* DATA
↓

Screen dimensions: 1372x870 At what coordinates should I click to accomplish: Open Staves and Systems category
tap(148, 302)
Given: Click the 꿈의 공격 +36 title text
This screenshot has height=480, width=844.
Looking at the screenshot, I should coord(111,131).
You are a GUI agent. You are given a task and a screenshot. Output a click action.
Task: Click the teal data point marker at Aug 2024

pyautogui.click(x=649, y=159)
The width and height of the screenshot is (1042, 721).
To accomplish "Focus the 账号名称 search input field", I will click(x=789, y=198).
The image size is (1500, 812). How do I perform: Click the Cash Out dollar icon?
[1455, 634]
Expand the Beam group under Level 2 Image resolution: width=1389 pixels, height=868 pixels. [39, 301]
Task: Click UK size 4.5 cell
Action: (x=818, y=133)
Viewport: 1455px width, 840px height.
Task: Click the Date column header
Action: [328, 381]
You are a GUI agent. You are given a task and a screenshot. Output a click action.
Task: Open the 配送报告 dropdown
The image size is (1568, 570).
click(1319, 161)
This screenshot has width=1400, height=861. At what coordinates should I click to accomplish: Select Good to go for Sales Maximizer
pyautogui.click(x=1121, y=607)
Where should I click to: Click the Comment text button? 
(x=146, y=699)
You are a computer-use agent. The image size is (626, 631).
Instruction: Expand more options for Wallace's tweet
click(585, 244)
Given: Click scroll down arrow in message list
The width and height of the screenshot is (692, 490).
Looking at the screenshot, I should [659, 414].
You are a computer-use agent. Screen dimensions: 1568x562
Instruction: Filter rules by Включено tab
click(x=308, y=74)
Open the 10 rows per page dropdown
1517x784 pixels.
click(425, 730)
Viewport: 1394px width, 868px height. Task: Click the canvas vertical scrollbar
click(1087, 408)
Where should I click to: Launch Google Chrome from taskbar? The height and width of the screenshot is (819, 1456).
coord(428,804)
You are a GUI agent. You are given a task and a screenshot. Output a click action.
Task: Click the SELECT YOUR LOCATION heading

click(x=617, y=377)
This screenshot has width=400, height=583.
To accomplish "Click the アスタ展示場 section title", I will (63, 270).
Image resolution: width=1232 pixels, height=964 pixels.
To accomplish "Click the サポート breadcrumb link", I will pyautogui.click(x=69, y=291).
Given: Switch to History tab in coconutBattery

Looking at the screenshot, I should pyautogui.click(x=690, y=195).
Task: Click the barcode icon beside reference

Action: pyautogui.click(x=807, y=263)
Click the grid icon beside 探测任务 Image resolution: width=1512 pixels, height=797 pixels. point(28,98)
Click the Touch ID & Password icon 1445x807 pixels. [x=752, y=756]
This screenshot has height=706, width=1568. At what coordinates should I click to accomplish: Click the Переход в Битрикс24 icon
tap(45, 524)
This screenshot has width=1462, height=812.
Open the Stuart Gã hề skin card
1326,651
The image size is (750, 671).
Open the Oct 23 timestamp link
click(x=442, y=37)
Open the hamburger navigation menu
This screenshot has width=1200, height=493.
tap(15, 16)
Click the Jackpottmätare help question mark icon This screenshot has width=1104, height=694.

↑

Return the items unchanged, beginning with the line that contains "Open the 10 rows per page dropdown" and ending with the line that contains "will (63, 270).", both lines included.

* EXERCISE RESPONSE
Open the 10 rows per page dropdown
1517x784 pixels.
click(425, 730)
Viewport: 1394px width, 868px height. Task: Click the canvas vertical scrollbar
click(1087, 408)
Where should I click to: Launch Google Chrome from taskbar? The height and width of the screenshot is (819, 1456).
coord(428,804)
You are a GUI agent. You are given a task and a screenshot. Output a click action.
Task: Click the SELECT YOUR LOCATION heading

click(x=617, y=377)
This screenshot has width=400, height=583.
To accomplish "Click the アスタ展示場 section title", I will (63, 270).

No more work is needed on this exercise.